[[ LISTED ENTRIES open ]]
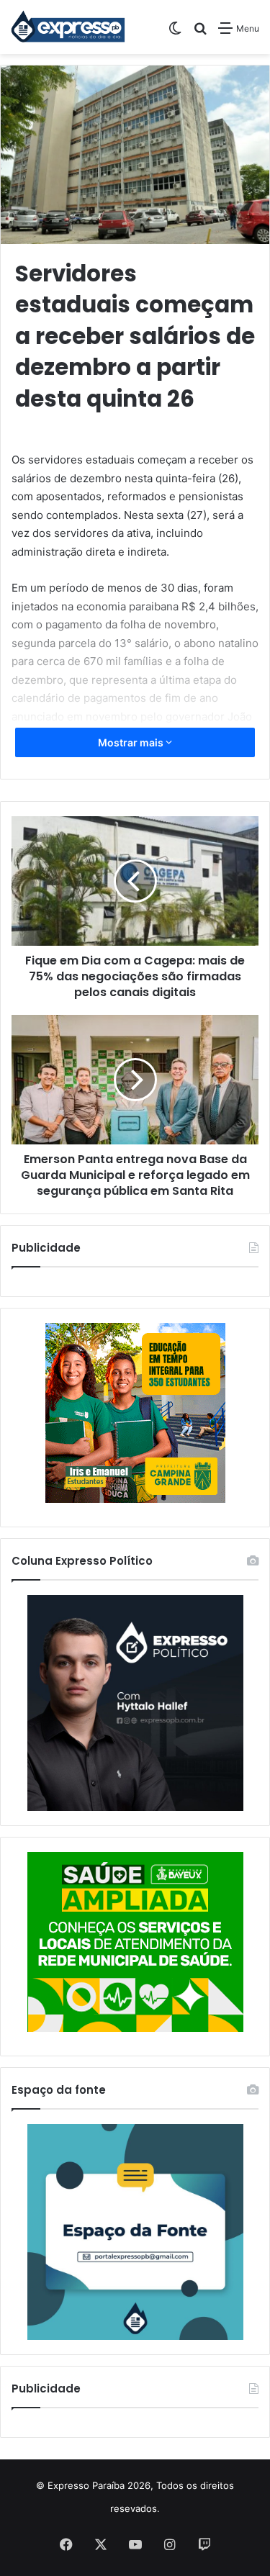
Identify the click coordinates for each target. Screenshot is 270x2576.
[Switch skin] (175, 33)
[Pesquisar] (200, 33)
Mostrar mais (132, 742)
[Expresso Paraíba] (68, 27)
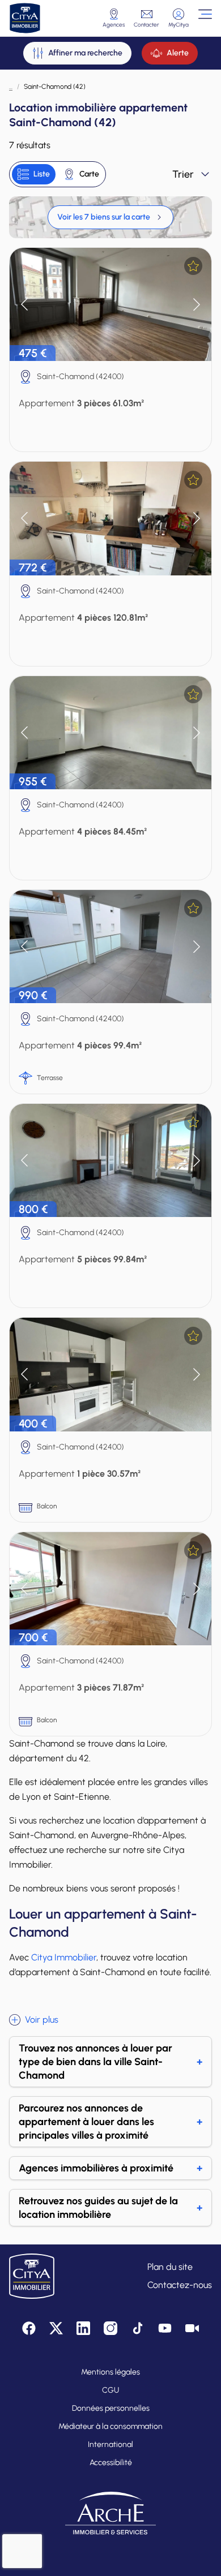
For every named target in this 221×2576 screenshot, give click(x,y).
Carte (89, 174)
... (10, 87)
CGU (110, 2390)
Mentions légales (110, 2372)
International (110, 2444)
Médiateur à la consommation (110, 2426)
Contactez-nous (179, 2285)
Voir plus (41, 2019)
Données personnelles (111, 2408)
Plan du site (170, 2266)
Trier (183, 174)
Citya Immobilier (63, 1957)
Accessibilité (111, 2462)
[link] (110, 217)
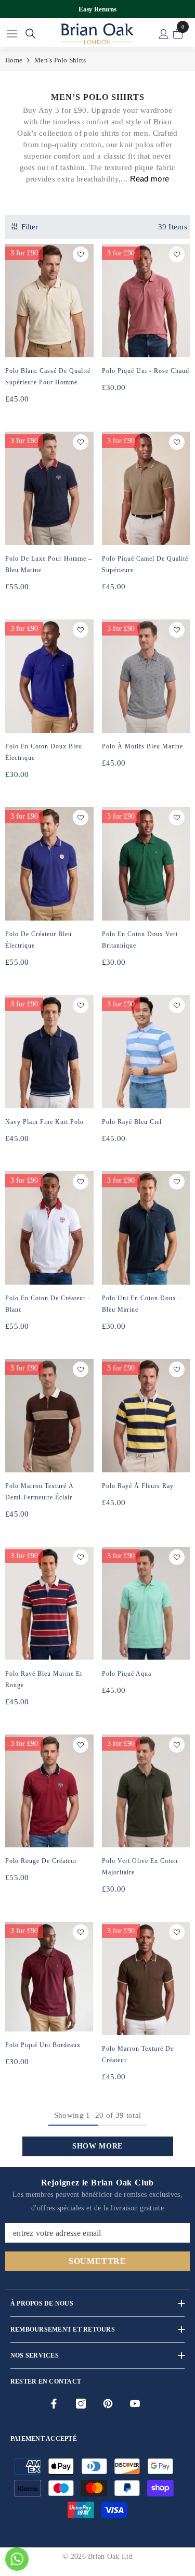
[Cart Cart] (178, 34)
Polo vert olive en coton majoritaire (140, 1866)
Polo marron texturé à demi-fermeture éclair (39, 1491)
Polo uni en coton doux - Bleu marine (141, 1304)
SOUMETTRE (97, 2261)
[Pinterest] (108, 2403)
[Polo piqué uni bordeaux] (49, 1976)
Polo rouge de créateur (41, 1861)
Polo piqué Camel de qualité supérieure (145, 564)
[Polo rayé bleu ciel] (146, 1051)
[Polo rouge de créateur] (49, 1791)
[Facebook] (53, 2403)
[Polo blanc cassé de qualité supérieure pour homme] (49, 300)
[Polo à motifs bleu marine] (146, 676)
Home (13, 60)
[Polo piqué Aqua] (146, 1603)
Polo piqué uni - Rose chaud (145, 370)
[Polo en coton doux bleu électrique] (49, 676)
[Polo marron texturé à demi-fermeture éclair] (49, 1415)
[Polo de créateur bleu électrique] (49, 864)
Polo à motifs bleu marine (142, 746)
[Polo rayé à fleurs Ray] (146, 1415)
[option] (97, 9)
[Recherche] (30, 34)
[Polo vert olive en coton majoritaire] (146, 1791)
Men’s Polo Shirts (60, 60)
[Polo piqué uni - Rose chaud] (146, 300)
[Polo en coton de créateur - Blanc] (49, 1228)
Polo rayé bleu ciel (132, 1121)
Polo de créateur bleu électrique (38, 939)
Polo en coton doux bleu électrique (43, 752)
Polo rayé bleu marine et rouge (43, 1679)
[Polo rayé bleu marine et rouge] (49, 1603)
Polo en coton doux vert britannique (140, 939)
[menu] (12, 34)
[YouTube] (135, 2403)
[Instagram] (80, 2403)
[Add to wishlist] (80, 254)
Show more (97, 2146)
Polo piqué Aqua (126, 1673)
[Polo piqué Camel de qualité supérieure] (146, 488)
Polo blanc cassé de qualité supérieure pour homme (47, 376)
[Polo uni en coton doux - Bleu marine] (146, 1228)
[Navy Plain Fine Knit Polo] (49, 1051)
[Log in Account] (164, 34)
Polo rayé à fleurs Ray (138, 1486)
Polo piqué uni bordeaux (43, 2045)
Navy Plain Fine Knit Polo (44, 1121)
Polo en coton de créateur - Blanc (47, 1304)
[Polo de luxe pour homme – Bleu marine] (49, 488)
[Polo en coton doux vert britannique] (146, 864)
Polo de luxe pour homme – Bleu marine (48, 564)
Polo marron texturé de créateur (138, 2054)
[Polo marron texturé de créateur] (146, 1978)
[[ LISTED ENTRIES closed ]]
WHAT TO DO: From the records above, copy only the lines starting with the line that holds "[Polo piqué Aqua] (146, 1603)" and going on through the line that holds "Polo en coton de créateur - Blanc (47, 1304)", exactly as written.

OUTPUT OF THE TASK:
[Polo piqué Aqua] (146, 1603)
Polo piqué uni - Rose chaud (145, 370)
[Polo en coton doux bleu électrique] (49, 676)
[Polo marron texturé à demi-fermeture éclair] (49, 1415)
[Polo de créateur bleu électrique] (49, 864)
Polo à motifs bleu marine (142, 746)
[Polo rayé à fleurs Ray] (146, 1415)
[option] (97, 9)
[Recherche] (30, 34)
[Polo vert olive en coton majoritaire] (146, 1791)
Men’s Polo Shirts (60, 60)
[Polo piqué uni - Rose chaud] (146, 300)
[Polo en coton de créateur - Blanc] (49, 1228)
Polo rayé bleu ciel (132, 1121)
Polo de créateur bleu électrique (38, 939)
Polo en coton doux bleu électrique (43, 752)
Polo rayé bleu marine et rouge (43, 1679)
[Polo rayé bleu marine et rouge] (49, 1603)
Polo en coton doux vert britannique (140, 939)
[menu] (12, 34)
[YouTube] (135, 2403)
[Instagram] (80, 2403)
[Add to wishlist] (80, 254)
Show more (97, 2146)
Polo piqué Aqua (126, 1673)
[Polo piqué Camel de qualité supérieure] (146, 488)
Polo blanc cassé de qualité supérieure pour homme (47, 376)
[Polo uni en coton doux - Bleu marine] (146, 1228)
[Navy Plain Fine Knit Polo] (49, 1051)
[Log in Account] (164, 34)
Polo rayé à fleurs Ray (138, 1486)
Polo piqué uni bordeaux (43, 2045)
Navy Plain Fine Knit Polo (44, 1121)
Polo en coton de créateur - Blanc (47, 1304)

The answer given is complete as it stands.